Anyway, in honor of said romance, comic book artists throughout the industry have created more than 40 variant covers...and counting. This is, to be certain, an overwhelming number of choices, even for savvy and adept collectors. So, we’re here today to help by laying out some of our favorites plus a few quick words about why we like each of them.

SPECIAL NOTE: I am a sappy fool about all things weddings-related. Apologies in advance if any of this tips into mush! Also, much thanks to Twitter user @batcatposts, who did a stellar job collecting the variants as they were announced.

Let’s say I do!

Top 5 Best Batman #50 Covers

Standard Cover by Mikel Janin
As noted, I’m a bit of a sentimentalist with weddings, and so this classic You may now kiss the bride shot, surrounded by flowers, is a must for me. I also like it as a companion piece to the cover of Batman #44, a Joelle Jones piece that gave us a wonderful look at Catwoman’s perfect wedding dress.

2 - Mikel Janin Standard Cover.jpg

Comic Sketch Art Variant by Dave Johnson
Dave Johnson is one of my favorite Batman cover artists of all time, dating back to his early 2000 covers for Greg Rucka’s run on Detective Comics, and this cover is classic Dave Johnson, complete with minimal design, strong monochromatic colors, and an image that speaks to the heart of the featured character, Catwoman. Bruce is entirely absent here, save for the Bat iconography on the dress, and that’s just fine.
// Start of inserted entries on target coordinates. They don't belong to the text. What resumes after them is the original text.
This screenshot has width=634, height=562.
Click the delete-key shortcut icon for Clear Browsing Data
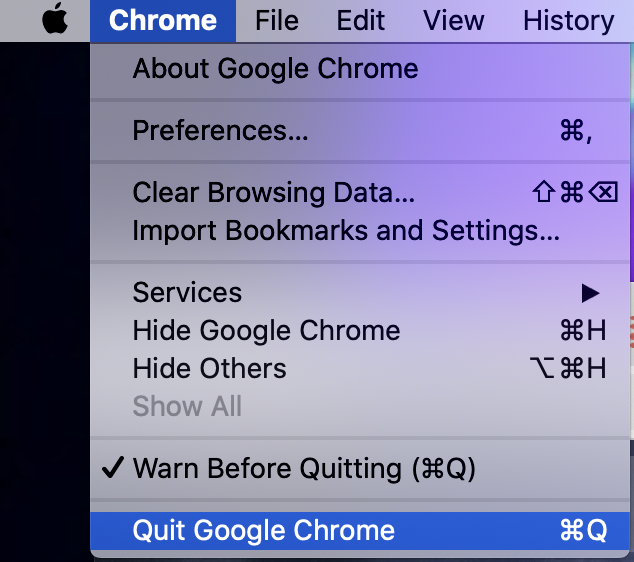point(604,192)
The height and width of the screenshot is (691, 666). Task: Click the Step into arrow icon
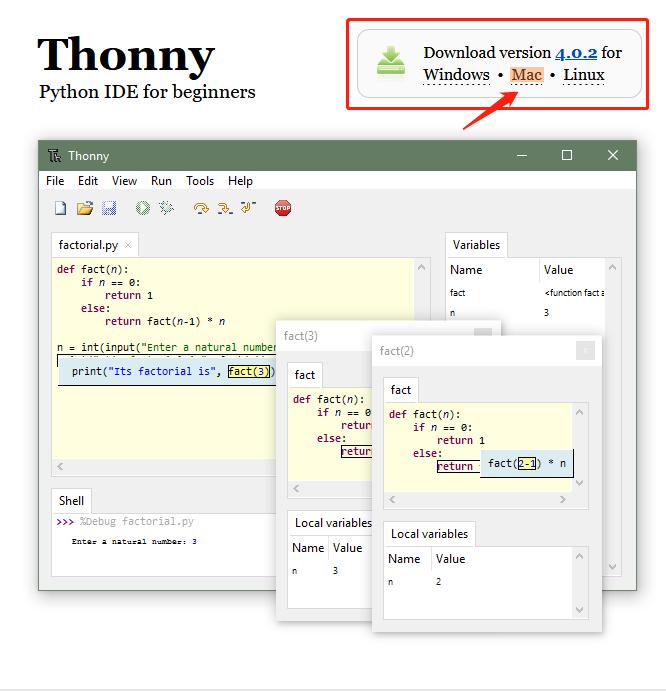click(225, 208)
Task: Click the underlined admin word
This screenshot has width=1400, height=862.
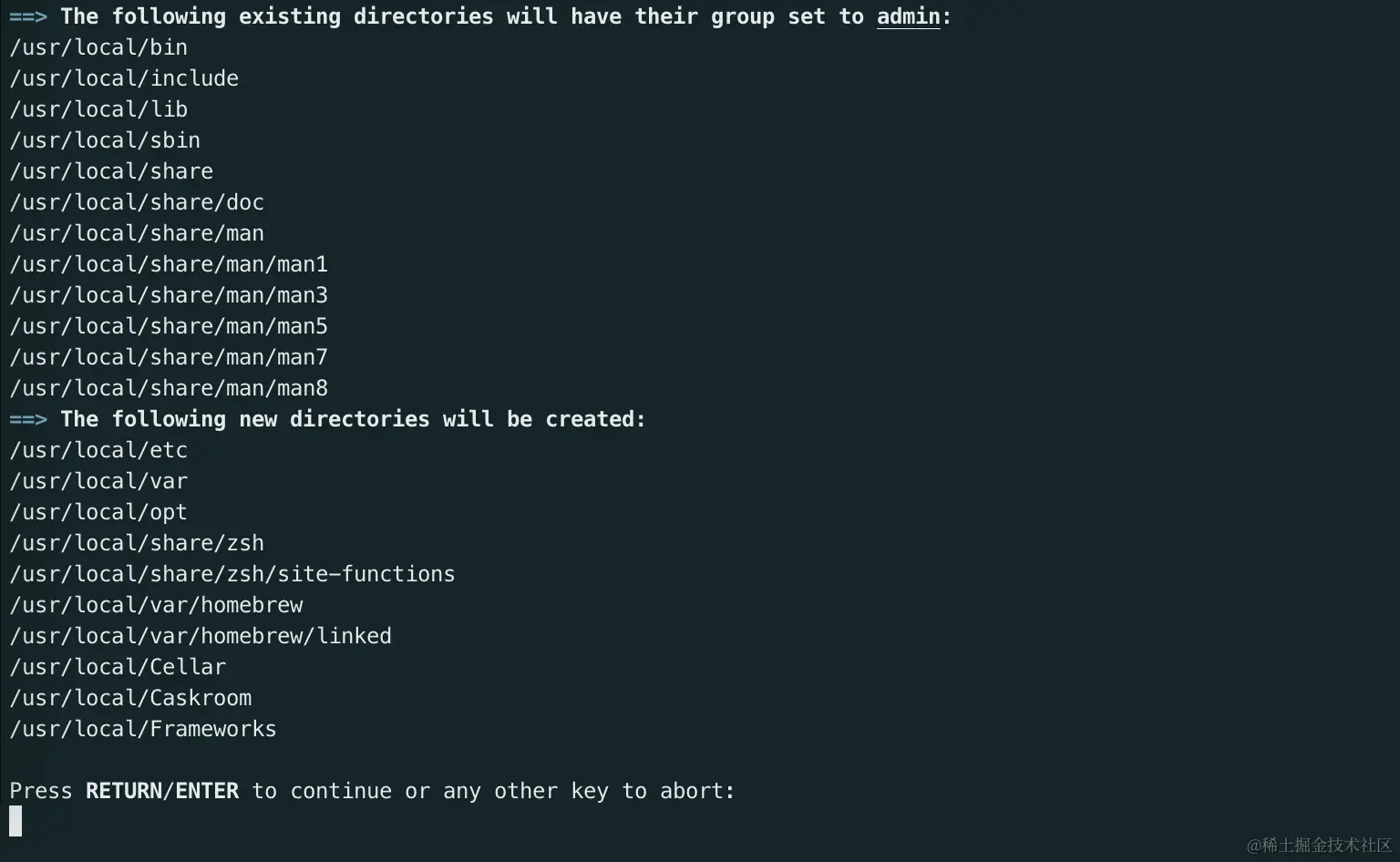Action: 908,16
When it comes to weddings, the bride is the headliner, after all.

3 - Dave Johnson.jpg

Dynamic Forces Variant by Jae Lee
This one is a strong contender for our overall favorite. It easily makes the best use of the history between the couple with that colorful bit in the background, while at the same time dedicating the foreground to Selina’s dress and the romantic tension that has long driven this relationship—is she friend or foe? Does she love Batman? More importantly, does she love Batman enough to overcome the urge to rob Batman? It’s a cover with more questions than answers, which is my favorite type of art.

5 - Jae Lee - Dynamic Forces.jpg

Salefish Comics Variant by Joshua Middleton
Joshua Middleton has really emerged as one of the best cover artists in comics as of late, creating some true classics for DC’s artist-driven variants on both Aquaman and Batgirl. This cover, like Dave Johnson’s, is Selina only, and while the austere image is a goregeous one, it’s the expression on her face we like most, seeming to say, I can’t believe I’m getting married either, but isn’t this all a thrill? It’s perfect.

4- Joshua Middleton - Salefish Comics.jpg

ZMX Comics Variant by Jorge Jimenez
This one made our list for two reasons: 1. Nobody is drawing superheroes at Jorge Jimenez’s level right now. Nobody. And 2. While maybe a bit randier than wedding-related imagery ought to be, this is an image that again speaks to the nature of the Bat-Cat romantic dynamic. Also, it has Selina in charge (as it should be). Mercy!

1 - Jorge Jimenez - ZMX Comics.jpg

Others Receiving Votes

Best of the Bride Only Covers
Again, this is a wedding, and so the vast majority of attention should be on the bride. As such, there are far more covers featuring Selina than Bruce. Here are some of our favorite bride-only variants. From left to right, Eric Basaldua, Warrren Louw, Natali Sanders, and Ale Garza.

Who Needs Physics?
Cover by Guillem March for Kings Comics. Alls I’m saying is there’s no way this doesn’t end with injury...

Guillem March - Kings Comics.jpg

Why Are You Mad?
I'm not, but I wish this connecting Joe Madureira cover was a little more wedding-y. It's still very good, as is all of the rare comic artwork Joe Mad does at this stage of his career. Available via 4colorbeast.

16 - Joe Madureira - 4colorbeast.jpg

Can I See the Ring?
This last variant, which is by Mike Mayhew and available through Comicpop Collectibles, is a look at the realistic star of any wedding between a billionaire and a jewel thief—the ring.